BEGIN Text section
Hands23 data

Data repository for the paper: Towards A Richer 2D Understanding of Hands at Scale (NeurIPS2023).

Tianyi Cheng*, Dandan Shan*, Ayda Hassen, Richard Higgins, David Fouhey.

It contains the SAM mask generation and annotation visulation for Hands23 dataset.

Download and unzip

wget https://fouheylab.eecs.umich.edu/~dandans/projects/hands23/data/hands23_data.zip
unzip hands23_data.zip -d where/to/unzip/

After unzip, the folder structure will look like below. allMergedSplit contains the train/val/test splits. allMergedBlur contains all JPG images. allMergedTxt contains all TXT annotation files correspond to JPG images by only adding .txt suffix.

hands23_data/
├── allMergedSplit
|   ├── TEST.txt
|   ├── TRAIN.txt
|   └── VAL.txt
├── allMergedBlur
|   └── *.jpg
├── allMergedTxt
|    └── *.jpg.txt
└── masks_sam (to be created in the next step)
    └── *.png

SAM mask generation

The downloaded data hands23_data.zip has all other annotations, except for SAM masks. Please follow Segment Anything for the environment installation and downlowd the model checkpoint, the ViT-H SAM model (sam_vit_h_4b8939.pth). Then, you can generate SAM masks for raw format data by simply running

python sam/get_sam_masks.py

Visualization

Visualize annotations: load from raw format and plot annotations on images.

python vis/vis_hands23.py

Citing

If you find this data and code useful for your research, please consider citing Hands23 paper,

@inproceedings{cheng2023towards,
        title={Towards a richer 2d understanding of hands at scale},
        author={Cheng, Tianyi and Shan, Dandan and Hassen, Ayda Sultan and Higgins, Richard Ely Locke and Fouhey, David},
        booktitle={Thirty-seventh Conference on Neural Information Processing Systems},
        year={2023}
        }

and also make sure to cite the following paper where the subsets originate: COCO (Lin et al.), VISOR (Darkhalil et al.) and Artic. (Qian et al.).

@inproceedings{lin2014microsoft,
  title={Microsoft coco: Common objects in context},
  author={Lin, Tsung-Yi and Maire, Michael and Belongie, Serge and Hays, James and Perona, Pietro and Ramanan, Deva and Doll{\'a}r, Piotr and Zitnick, C Lawrence},
  booktitle={European conference on computer vision},
  pages={740--755},
  year={2014},
  organization={Springer}
}
@inproceedings{VISOR,
           title={EPIC-KITCHENS VISOR Benchmark: VIdeo Segmentations and Object Relations},
           author={Darkhalil, Ahmad and Shan, Dandan and Zhu, Bin and Ma, Jian and Kar, Amlan and Higgins, Richard and Fidler, Sanja and Fouhey, David and Damen, Dima},
           booktitle   = {Proceedings of the Neural Information Processing Systems (NeurIPS) Track on Datasets and Benchmarks},
           year      = {2022}
} 
@inproceedings{Qian22,
    author = {Shengyi Qian and Linyi Jin and Chris Rockwell and Siyi Chen and David F. Fouhey},
    title = {Understanding 3D Object Articulation in Internet Videos},
    booktitle = {CVPR},
    year = 2022
}
END Text section
BEGIN Exercise data
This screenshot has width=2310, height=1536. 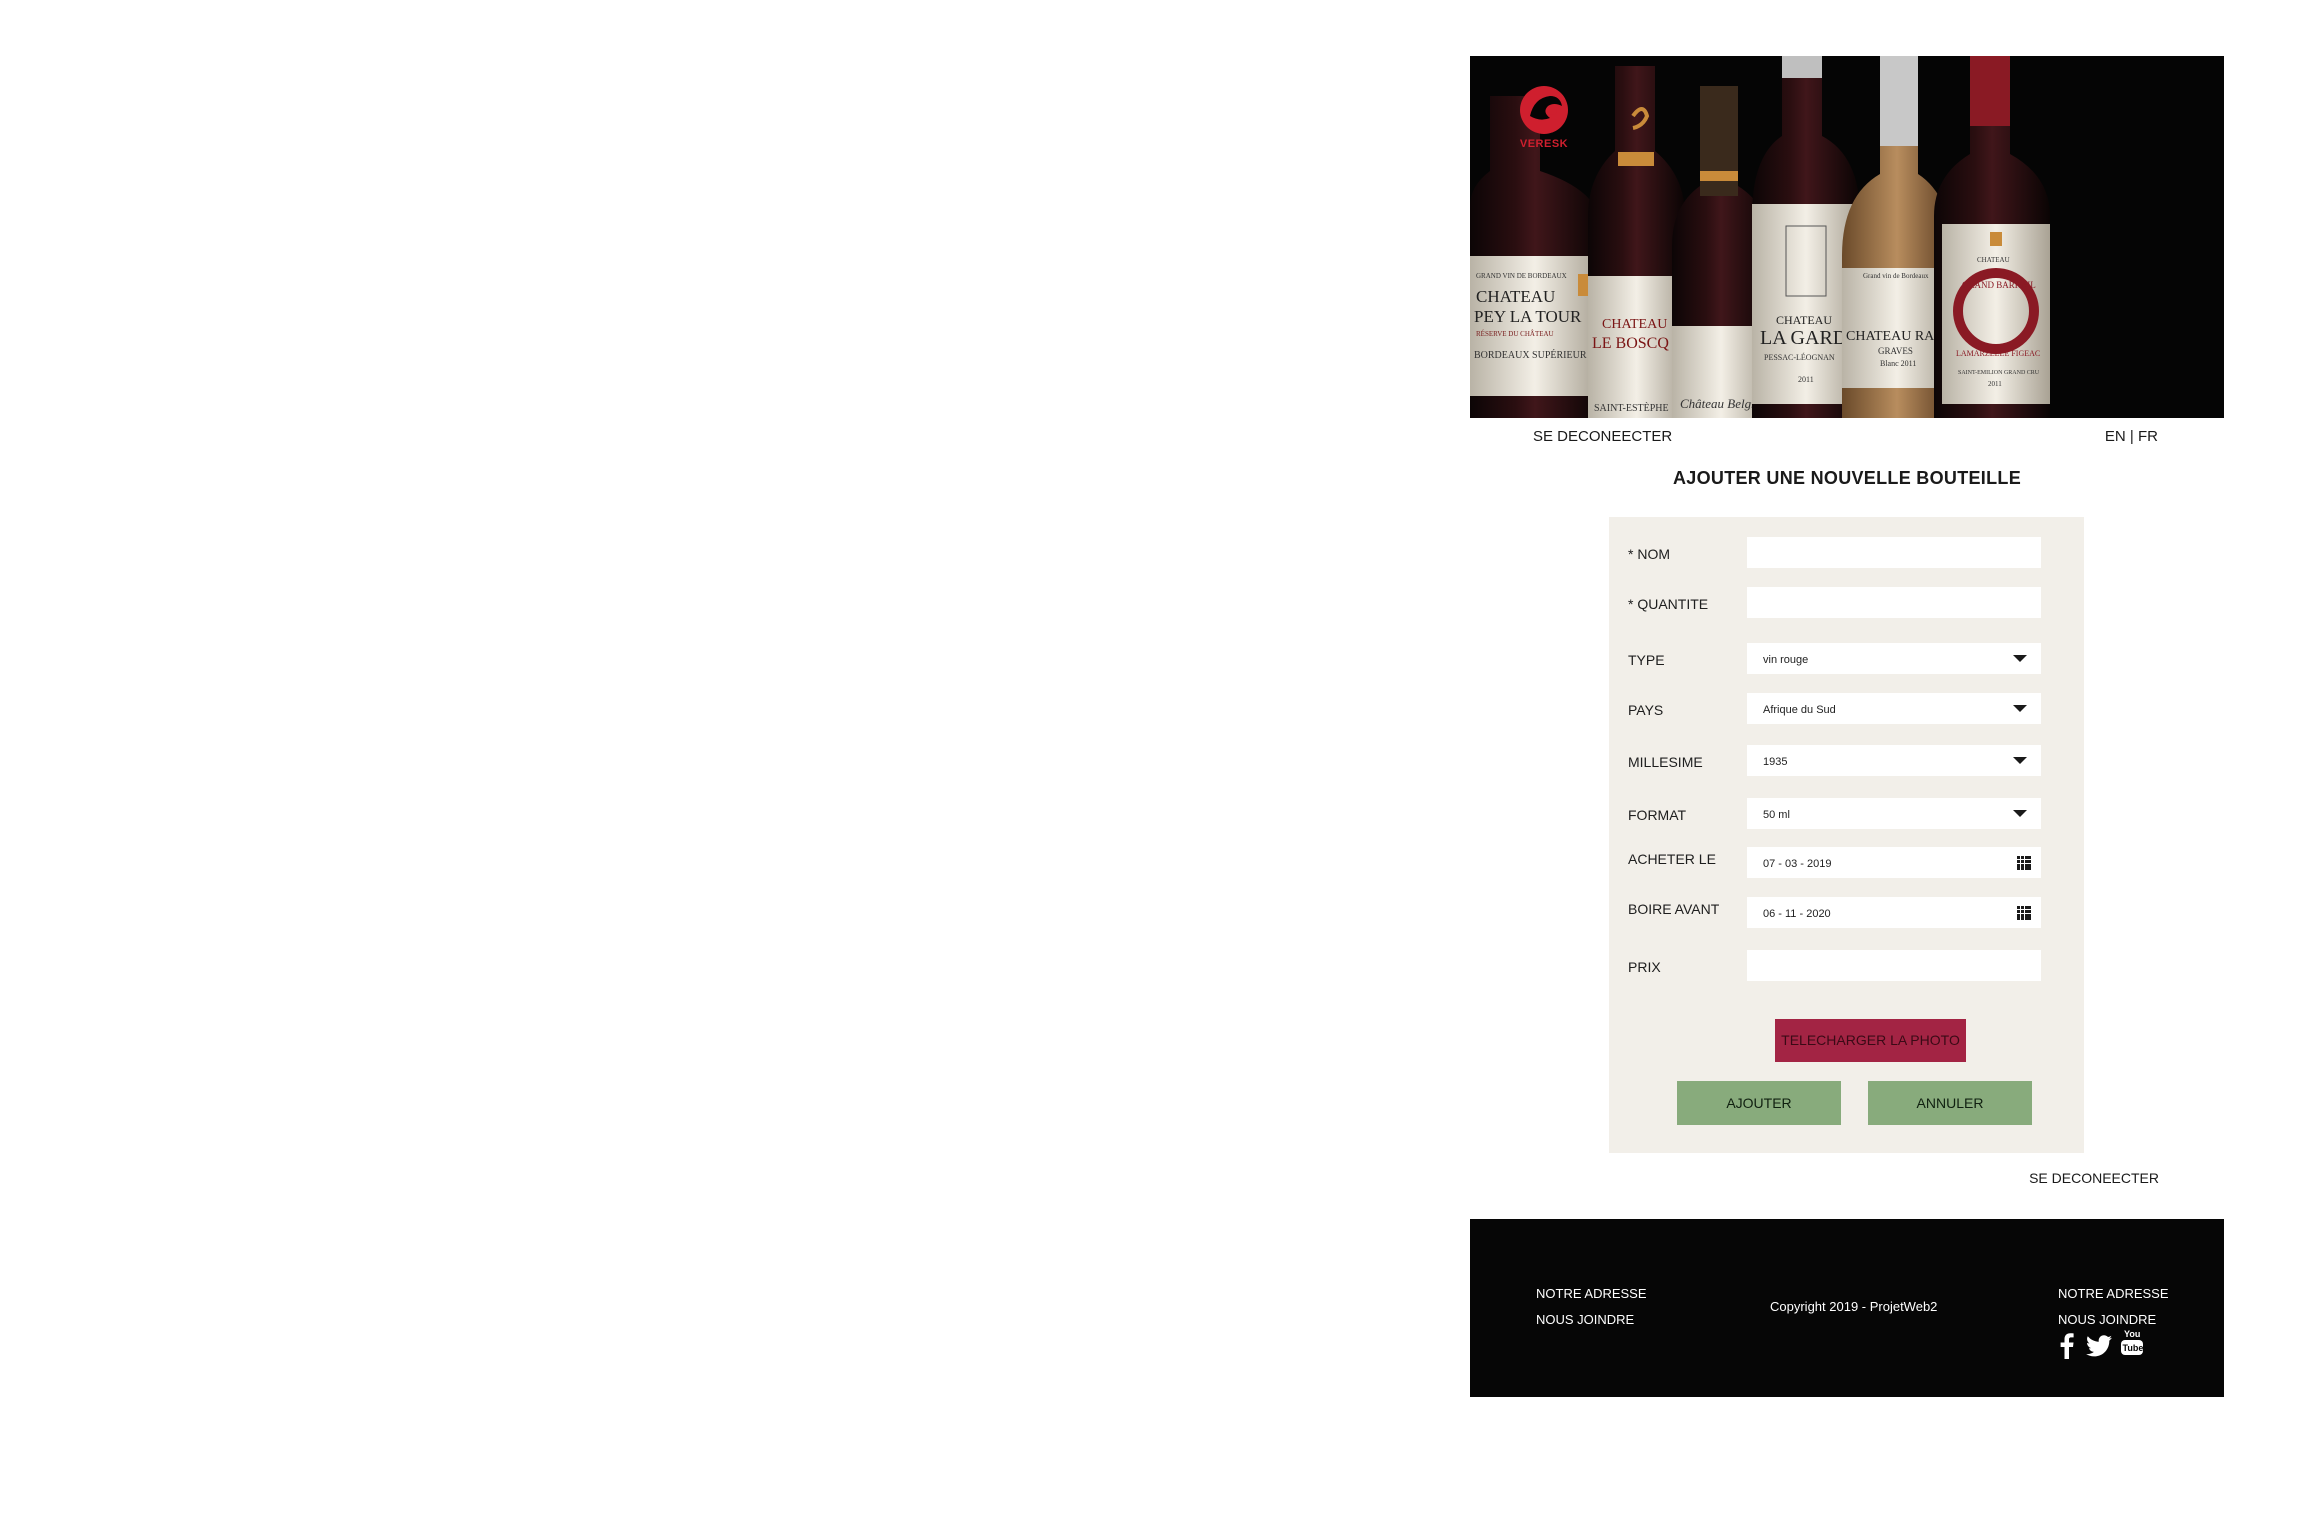 I want to click on bottom-logout-link: SE DECONEECTER, so click(x=2094, y=1178).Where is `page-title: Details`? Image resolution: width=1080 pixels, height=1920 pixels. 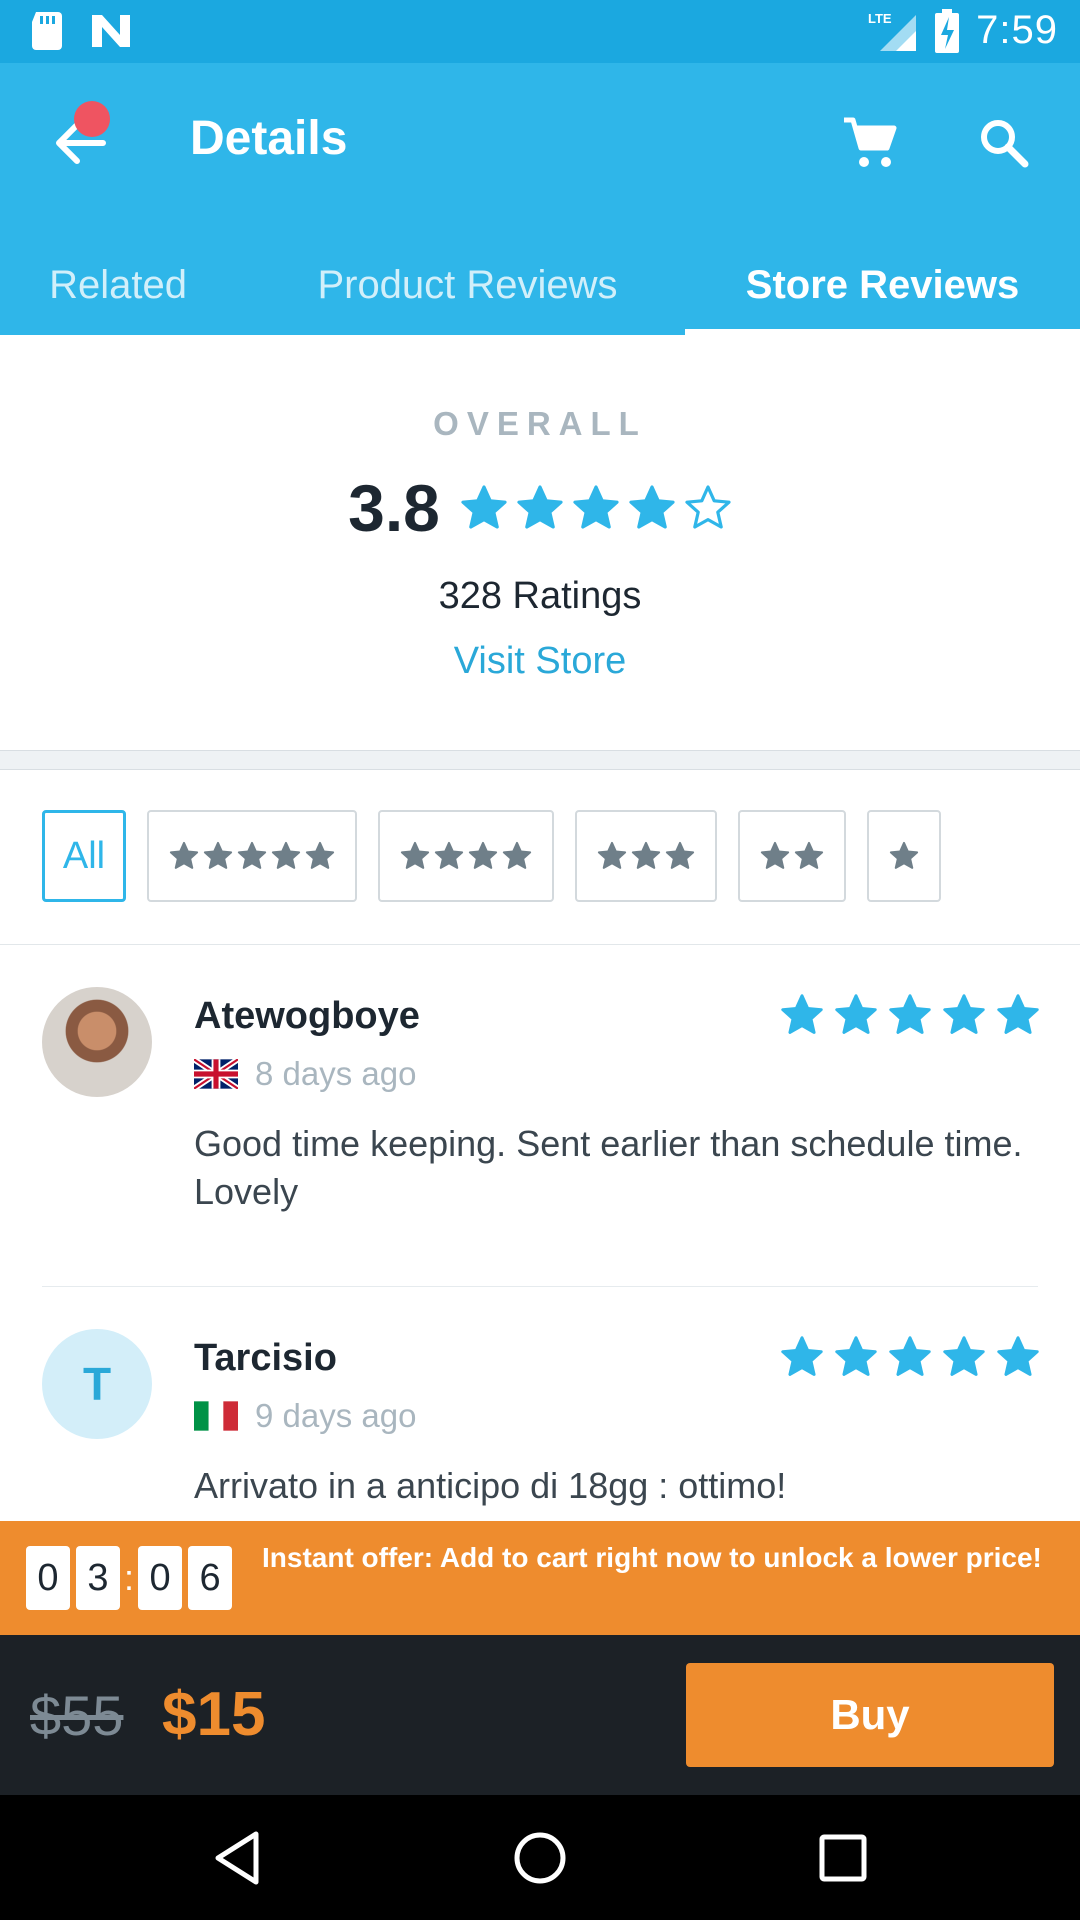
page-title: Details is located at coordinates (269, 138).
END Exercise data
Tasks to carry out:
(a) Answer these questions from the Hands23 data page, one per line:
(i) Which folder holds all the JPG images?
(ii) What is the file name of the ViT-H SAM model checkpoint to download?
(iii) Which three subsets does the page name as needing their source papers cited as well?
(b) Repeat the Hands23 data page from "After unzip, the" to "adding .txt suffix.".
(c) According to the Hands23 data page, why must SAM masks be generated by running a separate script after downloading the data?

List of solutions:
(a)
(i) allMergedBlur
(ii) sam_vit_h_4b8939.pth
(iii) COCO, VISOR and Artic.

(b)
After unzip, the folder structure will look like below. allMergedSplit contains the train/val/test splits. allMergedBlur contains all JPG images. allMergedTxt contains all TXT annotation files correspond to JPG images by only adding .txt suffix.

(c) The downloaded hands23_data.zip contains all the other annotations but not the SAM masks. They must therefore be generated with sam/get_sam_masks.py, which is why the masks_sam folder is listed as one to be created in the next step.